What the task requires
Copy exactly, and copy only, the lines from the one bearing "Image resolution: width=483" through the final line of the records.

Recorded information

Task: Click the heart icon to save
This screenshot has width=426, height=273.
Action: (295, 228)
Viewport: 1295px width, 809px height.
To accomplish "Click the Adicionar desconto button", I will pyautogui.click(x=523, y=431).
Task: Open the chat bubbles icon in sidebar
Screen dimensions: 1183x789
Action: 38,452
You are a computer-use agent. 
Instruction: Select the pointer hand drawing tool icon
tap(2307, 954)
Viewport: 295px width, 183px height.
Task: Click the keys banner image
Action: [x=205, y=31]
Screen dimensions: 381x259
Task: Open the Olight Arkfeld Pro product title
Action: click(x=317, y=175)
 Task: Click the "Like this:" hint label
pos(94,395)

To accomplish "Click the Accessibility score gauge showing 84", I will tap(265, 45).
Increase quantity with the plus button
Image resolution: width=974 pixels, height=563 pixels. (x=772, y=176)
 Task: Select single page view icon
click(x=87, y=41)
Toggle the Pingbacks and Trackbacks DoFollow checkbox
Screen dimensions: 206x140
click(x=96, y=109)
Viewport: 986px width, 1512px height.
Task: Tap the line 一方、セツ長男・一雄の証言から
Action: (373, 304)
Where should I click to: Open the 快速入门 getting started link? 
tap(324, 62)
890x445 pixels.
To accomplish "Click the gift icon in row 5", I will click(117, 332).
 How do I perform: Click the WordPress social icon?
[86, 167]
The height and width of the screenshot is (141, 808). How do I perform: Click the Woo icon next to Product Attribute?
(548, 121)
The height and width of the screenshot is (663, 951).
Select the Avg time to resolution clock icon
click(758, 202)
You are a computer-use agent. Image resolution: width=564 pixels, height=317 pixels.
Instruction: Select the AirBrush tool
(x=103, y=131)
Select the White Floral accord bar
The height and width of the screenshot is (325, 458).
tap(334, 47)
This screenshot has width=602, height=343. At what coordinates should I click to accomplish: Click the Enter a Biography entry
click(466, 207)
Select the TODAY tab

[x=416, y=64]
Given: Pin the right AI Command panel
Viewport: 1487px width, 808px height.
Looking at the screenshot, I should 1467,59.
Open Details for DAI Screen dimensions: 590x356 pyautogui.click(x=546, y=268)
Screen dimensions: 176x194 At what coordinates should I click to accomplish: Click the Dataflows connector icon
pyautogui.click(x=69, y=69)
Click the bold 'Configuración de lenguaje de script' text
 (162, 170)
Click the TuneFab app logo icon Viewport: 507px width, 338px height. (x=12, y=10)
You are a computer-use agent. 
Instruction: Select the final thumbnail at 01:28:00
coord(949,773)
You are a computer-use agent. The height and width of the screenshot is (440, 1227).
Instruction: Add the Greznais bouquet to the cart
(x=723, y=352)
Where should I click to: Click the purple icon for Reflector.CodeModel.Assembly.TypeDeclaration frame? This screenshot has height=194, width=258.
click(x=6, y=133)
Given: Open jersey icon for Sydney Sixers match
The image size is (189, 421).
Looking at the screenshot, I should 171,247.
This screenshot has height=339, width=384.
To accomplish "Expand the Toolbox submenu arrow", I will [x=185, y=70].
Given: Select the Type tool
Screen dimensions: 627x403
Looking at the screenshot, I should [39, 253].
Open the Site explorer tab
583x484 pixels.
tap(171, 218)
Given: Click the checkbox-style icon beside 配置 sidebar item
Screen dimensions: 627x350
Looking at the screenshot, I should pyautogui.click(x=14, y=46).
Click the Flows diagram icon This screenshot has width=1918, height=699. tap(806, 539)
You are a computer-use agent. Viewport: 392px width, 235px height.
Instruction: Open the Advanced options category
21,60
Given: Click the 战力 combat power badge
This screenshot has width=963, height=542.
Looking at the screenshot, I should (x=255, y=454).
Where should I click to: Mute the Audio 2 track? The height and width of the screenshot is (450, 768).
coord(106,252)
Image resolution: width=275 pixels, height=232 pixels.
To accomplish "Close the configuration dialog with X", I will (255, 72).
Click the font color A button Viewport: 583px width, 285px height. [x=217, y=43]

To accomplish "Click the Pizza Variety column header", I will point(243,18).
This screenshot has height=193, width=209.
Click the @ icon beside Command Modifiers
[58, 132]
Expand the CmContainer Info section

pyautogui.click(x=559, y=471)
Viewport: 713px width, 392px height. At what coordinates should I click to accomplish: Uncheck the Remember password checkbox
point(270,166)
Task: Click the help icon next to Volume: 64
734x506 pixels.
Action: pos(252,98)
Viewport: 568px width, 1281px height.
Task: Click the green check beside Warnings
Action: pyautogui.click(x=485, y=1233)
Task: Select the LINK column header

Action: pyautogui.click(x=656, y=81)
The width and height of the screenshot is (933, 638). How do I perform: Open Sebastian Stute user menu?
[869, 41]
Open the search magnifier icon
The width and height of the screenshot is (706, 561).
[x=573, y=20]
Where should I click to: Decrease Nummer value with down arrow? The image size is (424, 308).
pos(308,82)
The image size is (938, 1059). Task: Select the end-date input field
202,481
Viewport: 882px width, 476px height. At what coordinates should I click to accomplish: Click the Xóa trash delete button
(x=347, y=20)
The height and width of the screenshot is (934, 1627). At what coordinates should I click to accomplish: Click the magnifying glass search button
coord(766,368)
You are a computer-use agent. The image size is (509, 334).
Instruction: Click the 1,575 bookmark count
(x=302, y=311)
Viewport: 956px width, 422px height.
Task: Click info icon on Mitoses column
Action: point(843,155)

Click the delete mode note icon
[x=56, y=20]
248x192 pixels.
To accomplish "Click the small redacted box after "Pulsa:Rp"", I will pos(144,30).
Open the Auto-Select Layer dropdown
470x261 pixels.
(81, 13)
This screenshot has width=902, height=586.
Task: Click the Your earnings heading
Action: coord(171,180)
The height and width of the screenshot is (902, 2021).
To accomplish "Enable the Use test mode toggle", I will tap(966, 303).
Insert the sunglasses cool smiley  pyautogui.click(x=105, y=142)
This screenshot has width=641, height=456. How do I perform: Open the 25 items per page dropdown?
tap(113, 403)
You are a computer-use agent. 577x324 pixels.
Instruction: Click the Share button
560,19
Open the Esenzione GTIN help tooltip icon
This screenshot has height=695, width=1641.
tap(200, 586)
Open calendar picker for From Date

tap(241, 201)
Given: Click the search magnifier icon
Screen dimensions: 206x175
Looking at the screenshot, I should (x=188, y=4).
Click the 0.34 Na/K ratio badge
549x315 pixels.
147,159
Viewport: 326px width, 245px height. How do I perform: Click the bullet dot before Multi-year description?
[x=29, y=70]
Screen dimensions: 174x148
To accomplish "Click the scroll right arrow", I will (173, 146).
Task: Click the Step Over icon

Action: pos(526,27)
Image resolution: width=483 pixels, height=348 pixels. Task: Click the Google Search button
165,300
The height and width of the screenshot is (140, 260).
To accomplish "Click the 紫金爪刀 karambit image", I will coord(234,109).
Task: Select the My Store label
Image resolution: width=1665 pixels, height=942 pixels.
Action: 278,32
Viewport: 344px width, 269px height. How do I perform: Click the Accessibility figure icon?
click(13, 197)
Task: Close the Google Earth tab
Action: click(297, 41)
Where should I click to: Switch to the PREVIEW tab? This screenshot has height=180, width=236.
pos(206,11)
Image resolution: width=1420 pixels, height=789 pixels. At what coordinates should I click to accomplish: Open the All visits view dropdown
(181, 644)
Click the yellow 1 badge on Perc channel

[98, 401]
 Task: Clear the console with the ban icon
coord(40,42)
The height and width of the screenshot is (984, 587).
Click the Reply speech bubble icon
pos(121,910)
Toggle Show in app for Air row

Exercise solution
Image resolution: width=483 pixels, height=348 pixels. Task: Click the Google Search button
165,300
The height and width of the screenshot is (140, 260).
To accomplish "Click the 紫金爪刀 karambit image", I will coord(234,109).
Task: Select the My Store label
Image resolution: width=1665 pixels, height=942 pixels.
Action: 278,32
Viewport: 344px width, 269px height. How do I perform: Click the Accessibility figure icon?
click(13, 197)
Task: Close the Google Earth tab
Action: click(297, 41)
Where should I click to: Switch to the PREVIEW tab? This screenshot has height=180, width=236.
pos(206,11)
Image resolution: width=1420 pixels, height=789 pixels. At what coordinates should I click to accomplish: Open the All visits view dropdown
(181, 644)
Click the yellow 1 badge on Perc channel

[98, 401]
 Task: Clear the console with the ban icon
coord(40,42)
The height and width of the screenshot is (984, 587).
Click the Reply speech bubble icon
pos(121,910)
Toggle Show in app for Air row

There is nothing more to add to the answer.